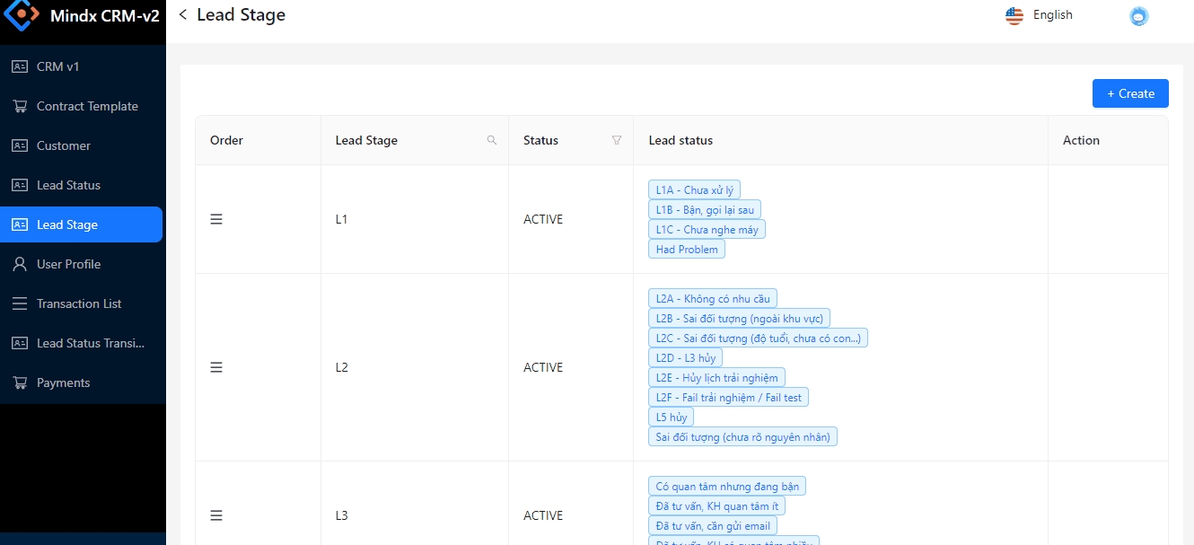Open User Profile from the sidebar
This screenshot has width=1194, height=545.
pos(68,264)
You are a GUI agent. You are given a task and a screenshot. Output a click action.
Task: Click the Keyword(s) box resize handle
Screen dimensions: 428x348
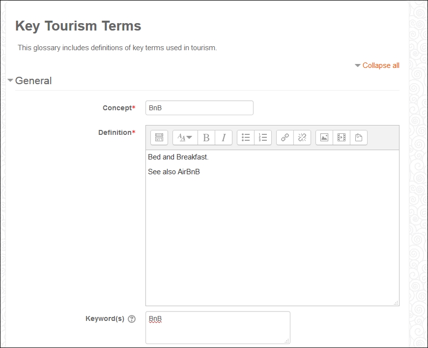click(287, 341)
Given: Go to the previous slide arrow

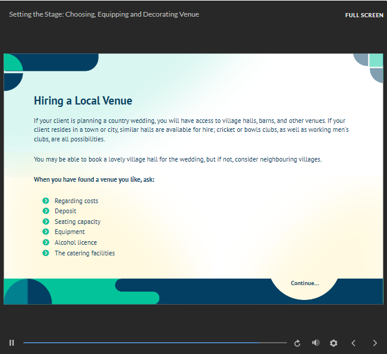Looking at the screenshot, I should coord(354,343).
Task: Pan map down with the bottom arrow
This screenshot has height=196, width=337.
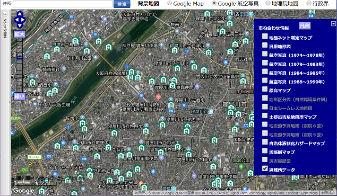Action: coord(20,25)
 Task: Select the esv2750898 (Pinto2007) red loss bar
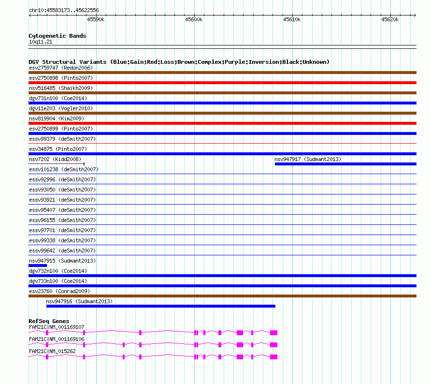click(x=222, y=83)
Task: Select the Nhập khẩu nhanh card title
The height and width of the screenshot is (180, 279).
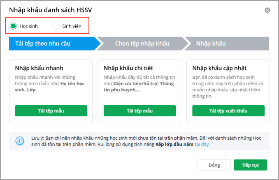Action: tap(39, 68)
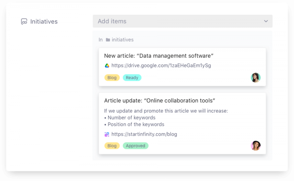Expand the Add items dropdown chevron
The width and height of the screenshot is (294, 181).
[x=266, y=21]
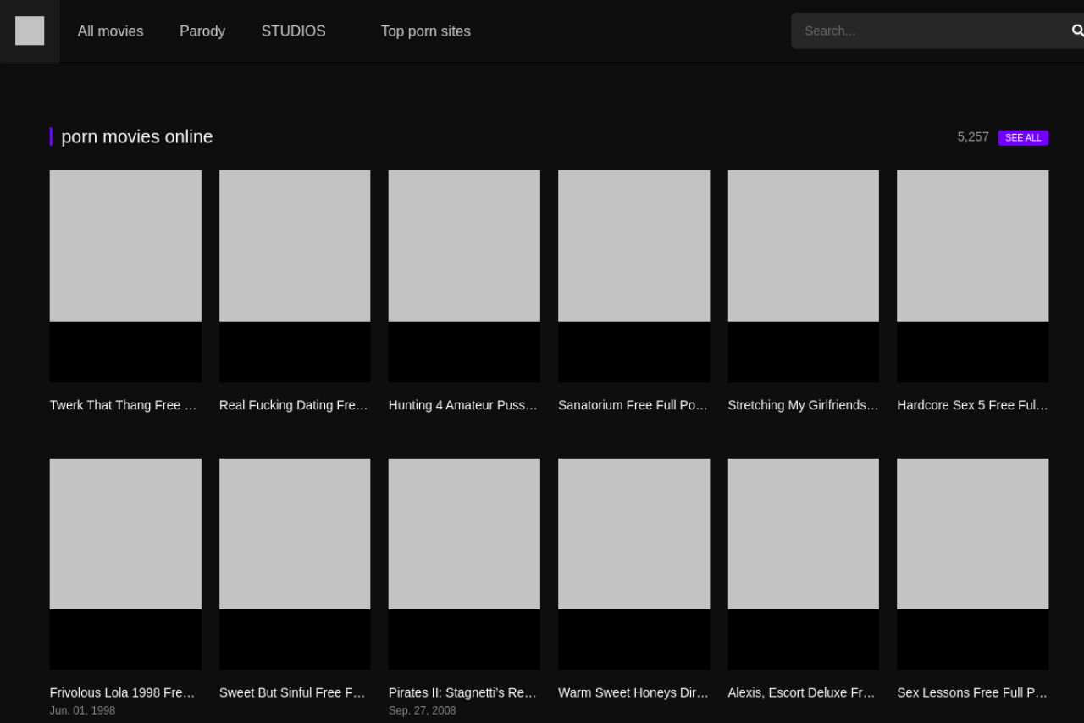Select the Sex Lessons movie thumbnail
The image size is (1084, 723).
pyautogui.click(x=972, y=564)
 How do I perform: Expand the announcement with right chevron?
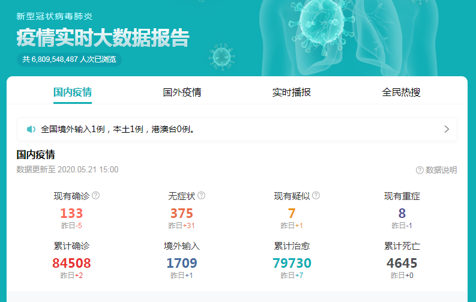coord(446,129)
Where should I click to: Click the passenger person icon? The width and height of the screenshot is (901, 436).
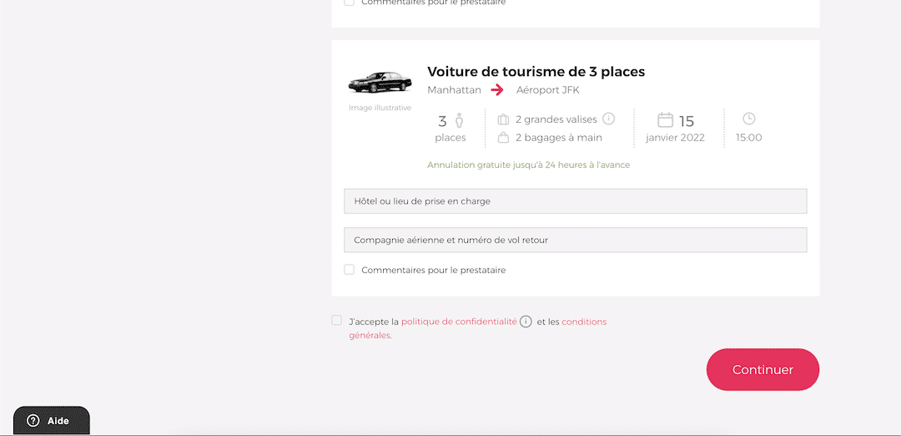pyautogui.click(x=459, y=121)
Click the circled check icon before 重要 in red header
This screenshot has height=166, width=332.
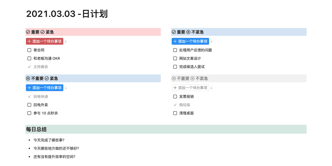(28, 32)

——

### Task prompt
Find the line with "Task: Select the esv2750898" in the data above, and from there retype each line exactly through the line with "Task: Select the Nhập khẩu nhanh card title", skipping the pictures along the way.

### Output of the exercise
 Task: Select the esv2750898 (Pinto2007) red loss bar
click(x=222, y=83)
Task: Select the Nhập khẩu nhanh card title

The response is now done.